Division of Cardiac Surgery, Bristol Heart Institute, Translational Health Sciences, University of Bristol, Bristol, UK.
Alan Turing Institute, London, UK.
Eur J Cardiothorac Surg. 2023 Jun 1;63(6). doi: 10.1093/ejcts/ezad183.
To perform a systematic comparison of in-hospital mortality risk prediction post-cardiac surgery, between the predominant scoring system-European System for Cardiac Operative Risk Evaluation (EuroSCORE) II, logistic regression (LR) retrained on the same variables and alternative machine learning techniques (ML)-random forest (RF), neural networks (NN), XGBoost and weighted support vector machine.
Retrospective analyses of prospectively routinely collected data on adult patients undergoing cardiac surgery in the UK from January 2012 to March 2019. Data were temporally split 70:30 into training and validation subsets. Mortality prediction models were created using the 18 variables of EuroSCORE II. Comparisons of discrimination, calibration and clinical utility were then conducted. Changes in model performance, variable-importance over time and hospital/operation-based model performance were also reviewed.
Of the 227 087 adults who underwent cardiac surgery during the study period, there were 6258 deaths (2.76%). In the testing cohort, there was an improvement in discrimination [XGBoost (95% confidence interval (CI) area under the receiver operator curve (AUC), 0.834-0.834, F1 score, 0.276-0.280) and RF (95% CI AUC, 0.833-0.834, F1, 0.277-0.281)] compared with EuroSCORE II (95% CI AUC, 0.817-0.818, F1, 0.243-0.245). There was no significant improvement in calibration with ML and retrained-LR compared to EuroSCORE II. However, EuroSCORE II overestimated risk across all deciles of risk and over time. The calibration drift was lowest in NN, XGBoost and RF compared with EuroSCORE II. Decision curve analysis showed XGBoost and RF to have greater net benefit than EuroSCORE II.

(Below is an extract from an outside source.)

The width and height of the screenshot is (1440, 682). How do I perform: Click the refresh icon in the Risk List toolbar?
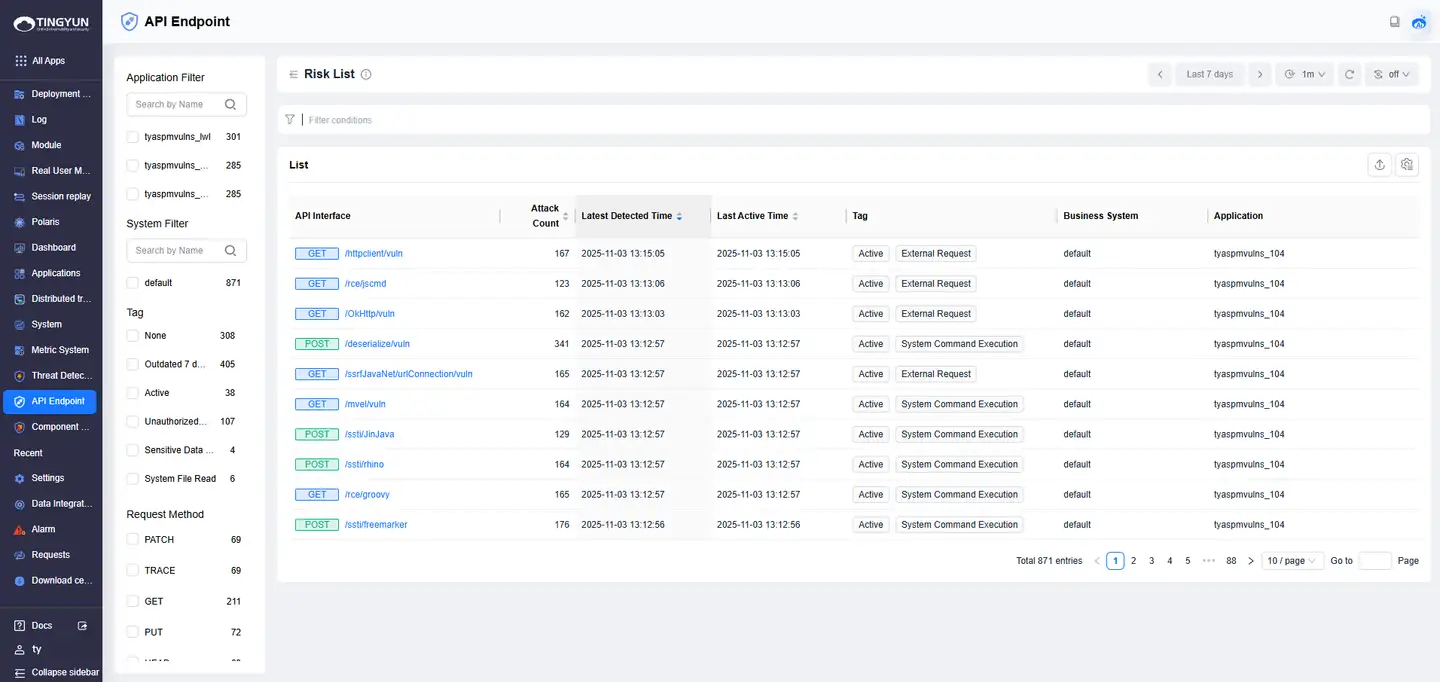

ML techniques showed some statistical improvements over retrained-LR and EuroSCORE II. The clinical impact of this improvement is modest at present. However the incorporation of additional risk factors in future studies may improve upon these findings and warrants further study.
系统比较心脏手术后院内死亡率风险预测,比较主要评分系统——欧洲心脏手术风险评估系统(EuroSCORE)II、基于相同变量重新训练的逻辑回归(LR)和替代机器学习技术(ML)——随机森林(RF)、神经网络(NN)、XGBoost 和加权支持向量机。
回顾性分析 2012 年 1 月至 2019 年 3 月英国接受心脏手术的成年患者的前瞻性常规收集数据。数据按 70:30 的比例分为训练集和验证集。使用 EuroSCORE II 的 18 个变量创建死亡率预测模型。然后进行区分度、校准度和临床实用性的比较。还回顾了模型性能、变量重要性随时间的变化以及基于医院/手术的模型性能的变化。
在研究期间,227087 名成年人接受了心脏手术,其中有 6258 人死亡(2.76%)。在测试队列中,与 EuroSCORE II 相比,区分度有所提高[XGBoost(95%置信区间(CI)下的接收者操作特征曲线(AUC)面积,0.834-0.834,F1 评分,0.276-0.280)和 RF(95% CI AUC,0.833-0.834,F1,0.277-0.281)]。与 EuroSCORE II 相比,ML 和重新训练的 LR 在校准方面没有显著提高。然而,与 ML 和重新训练的 LR 相比,EuroSCORE II 在所有风险十分位数和随时间推移的风险都存在高估。与 EuroSCORE II 相比,NN、XGBoost 和 RF 的校准漂移最低。决策曲线分析显示,与 EuroSCORE II 相比,XGBoost 和 RF 具有更大的净收益。
ML 技术在重新训练的 LR 和 EuroSCORE II 上显示出一些统计上的改进。目前,这种改进的临床影响是适度的。然而,在未来的研究中纳入更多的风险因素可能会改善这些发现,并值得进一步研究。